Final answer:
To solve the given ODE using the Laplace transform, take the Laplace transform of both sides of the equation and solve for the transformed function. Inverse Laplace transform the transformed function to obtain the solution to the original ODE.
Step-by-step explanation:
To solve the given ODE using the Laplace transform, we need to take the Laplace transform of both sides of the equation. Let's first find the Laplace transform of the differential equation y'' + 2y = u(t-1):
- Take the Laplace transform of y''(t) using the formula L{y''(t)} = s^2Y(s) - sy(0) - y'(0), where Y(s) represents the Laplace transform of y(t).
- Take the Laplace transform of 2y(t) using the formula L{2y(t)} = 2Y(s), where Y(s) represents the Laplace transform of y(t).

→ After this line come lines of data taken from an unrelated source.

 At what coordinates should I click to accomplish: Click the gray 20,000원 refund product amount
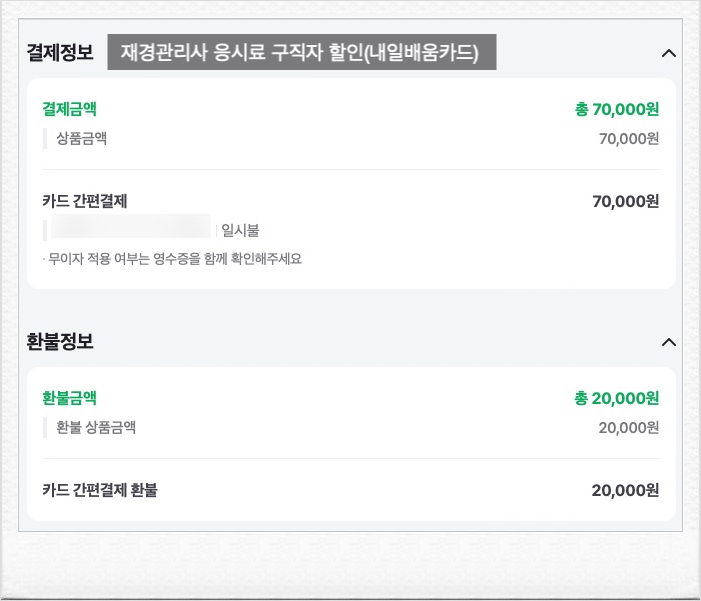[x=628, y=427]
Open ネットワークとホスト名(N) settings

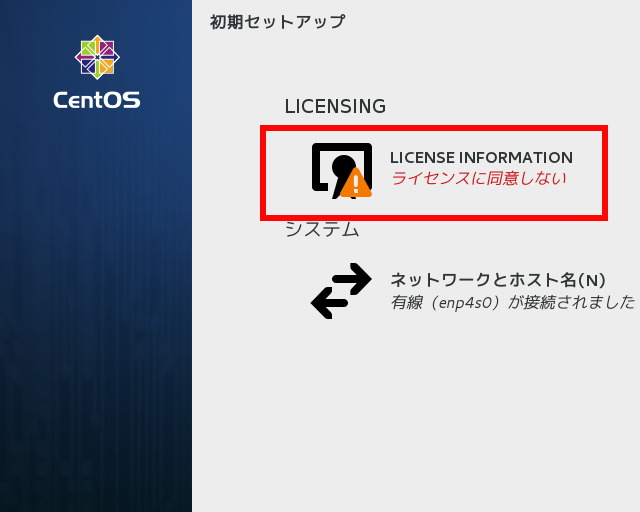(497, 279)
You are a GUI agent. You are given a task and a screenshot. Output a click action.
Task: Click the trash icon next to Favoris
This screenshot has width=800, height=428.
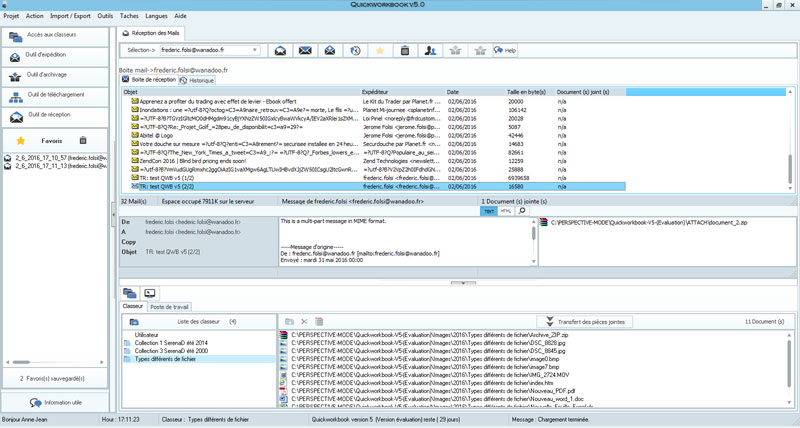click(83, 141)
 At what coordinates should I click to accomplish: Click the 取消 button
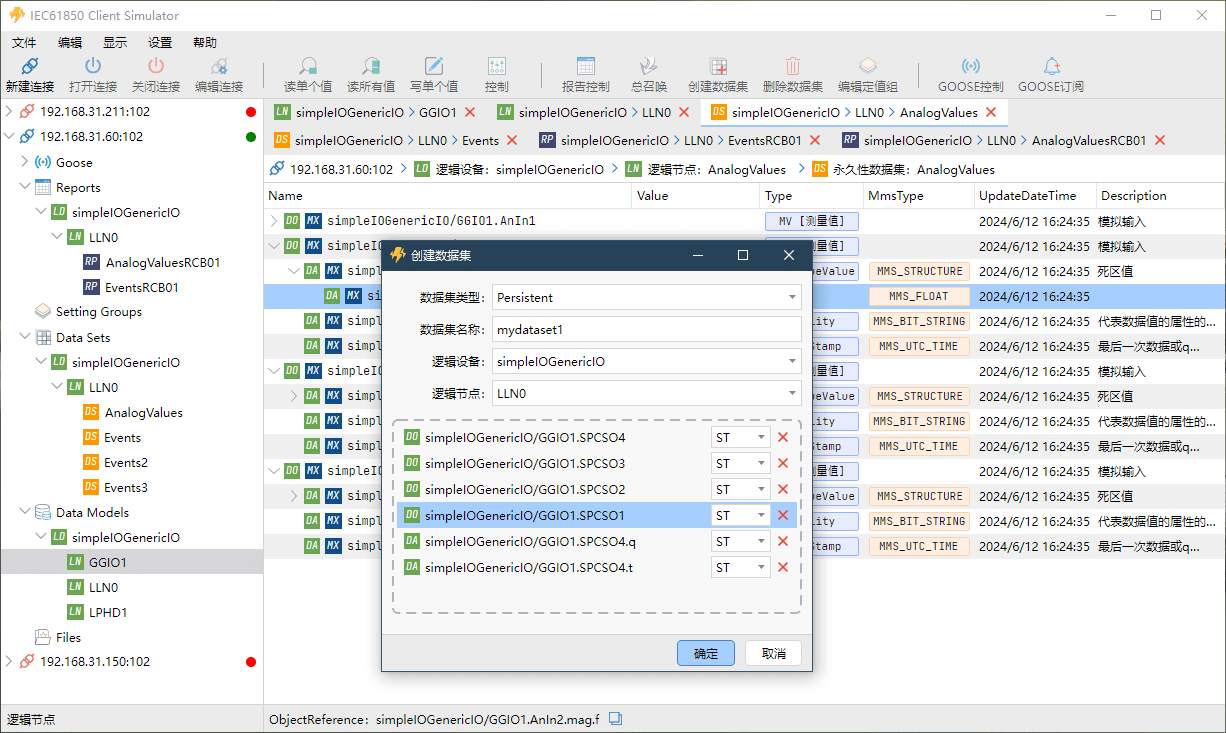point(773,653)
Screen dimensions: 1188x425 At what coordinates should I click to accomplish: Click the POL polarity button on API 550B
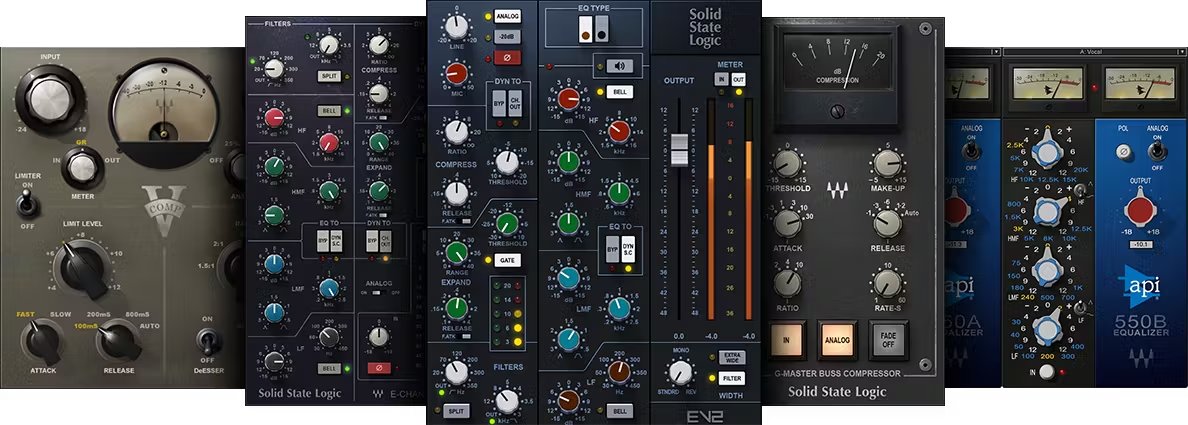coord(1125,151)
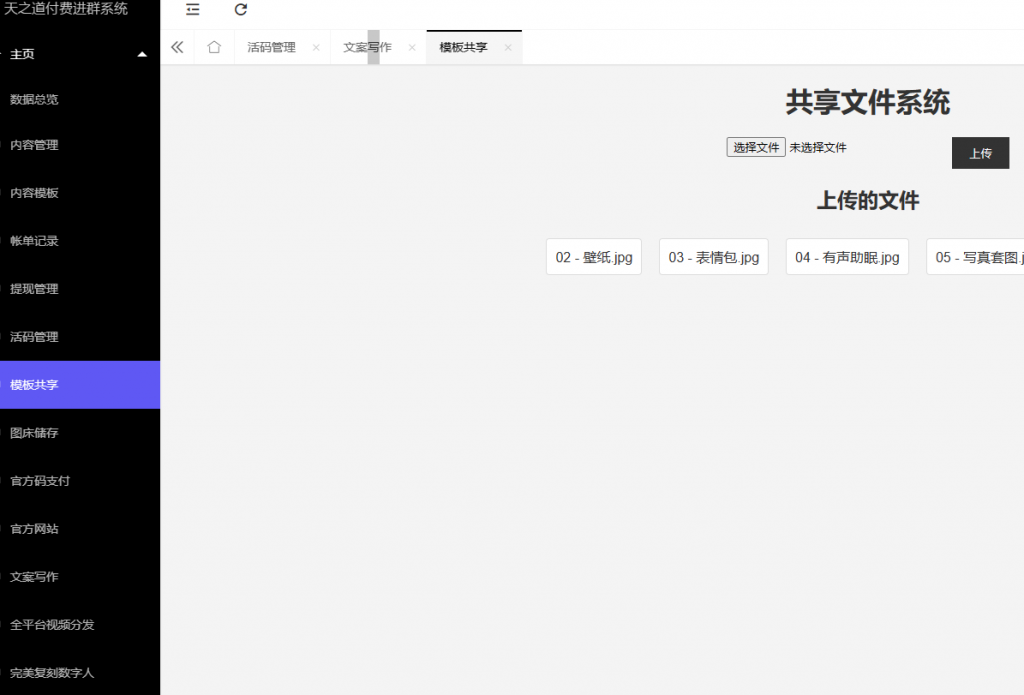Go to 提现管理 in the sidebar
Viewport: 1024px width, 695px height.
(x=34, y=289)
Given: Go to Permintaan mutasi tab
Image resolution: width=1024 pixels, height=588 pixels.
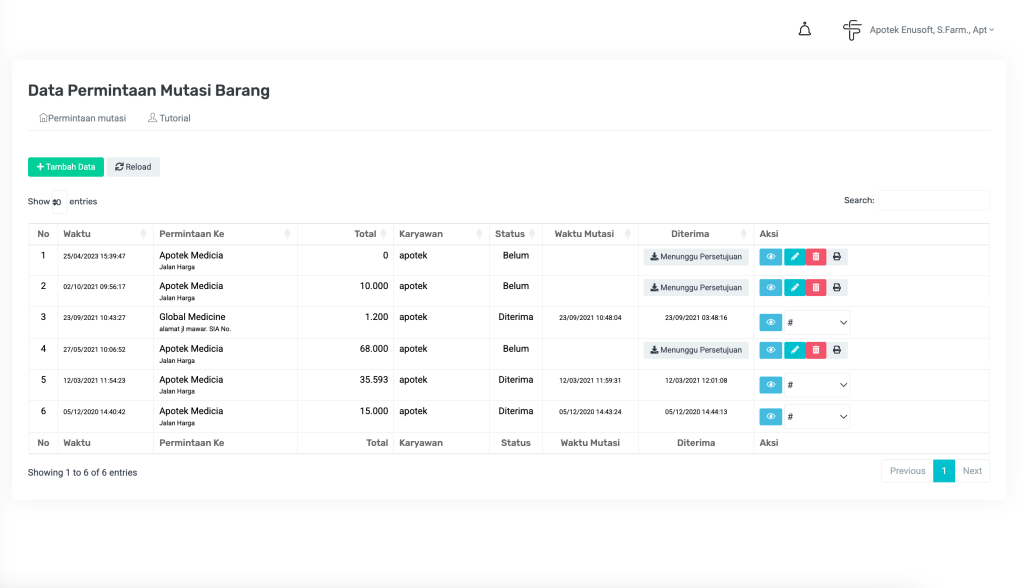Looking at the screenshot, I should point(82,118).
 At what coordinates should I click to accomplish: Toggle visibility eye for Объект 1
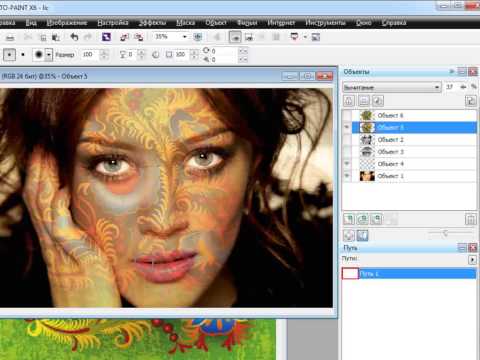347,176
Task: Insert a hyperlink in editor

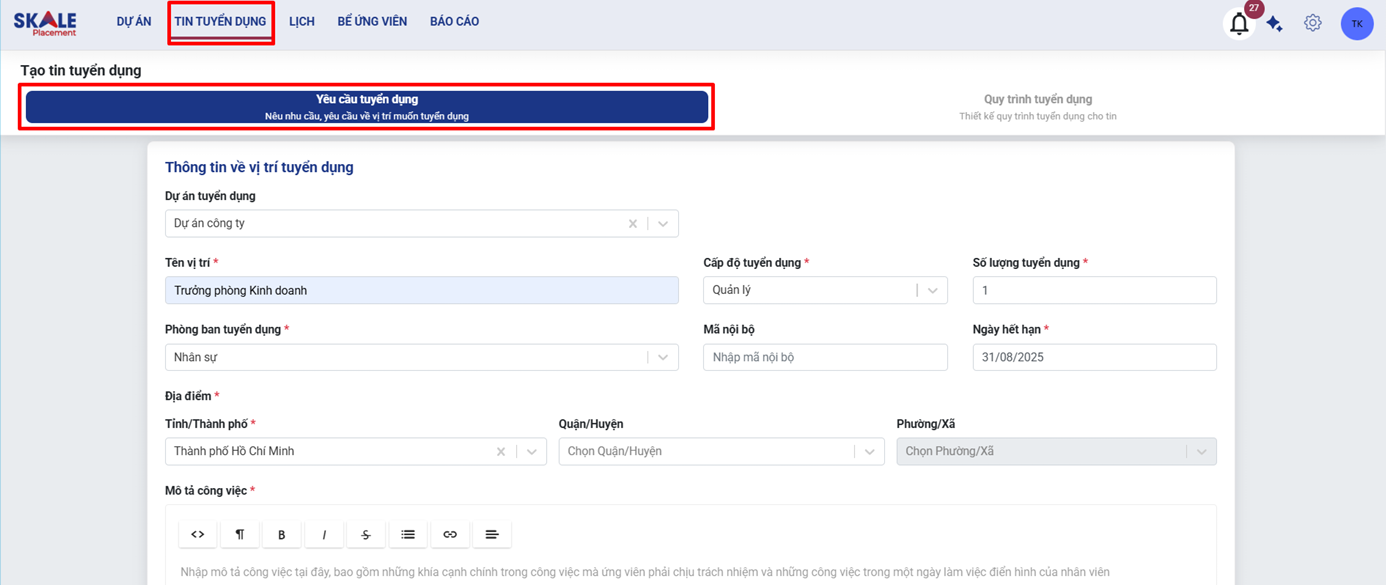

- Take the Laplace transform of u(t-1) using the time-shifting property of the Laplace transform, which states that L{u(t-a)} = e^(-as)/s, where a represents the shift.
- Combine the Laplace transformed terms and solve for Y(s).
- Find the inverse Laplace transform of Y(s) to obtain the solution y(t).
By applying the Laplace transforms and solving the equation, the solution to the given ODE is y(t) = (e^(-t) - e^(-2t))u(t-1) + (e^(t) - e^(-t))u(t-3).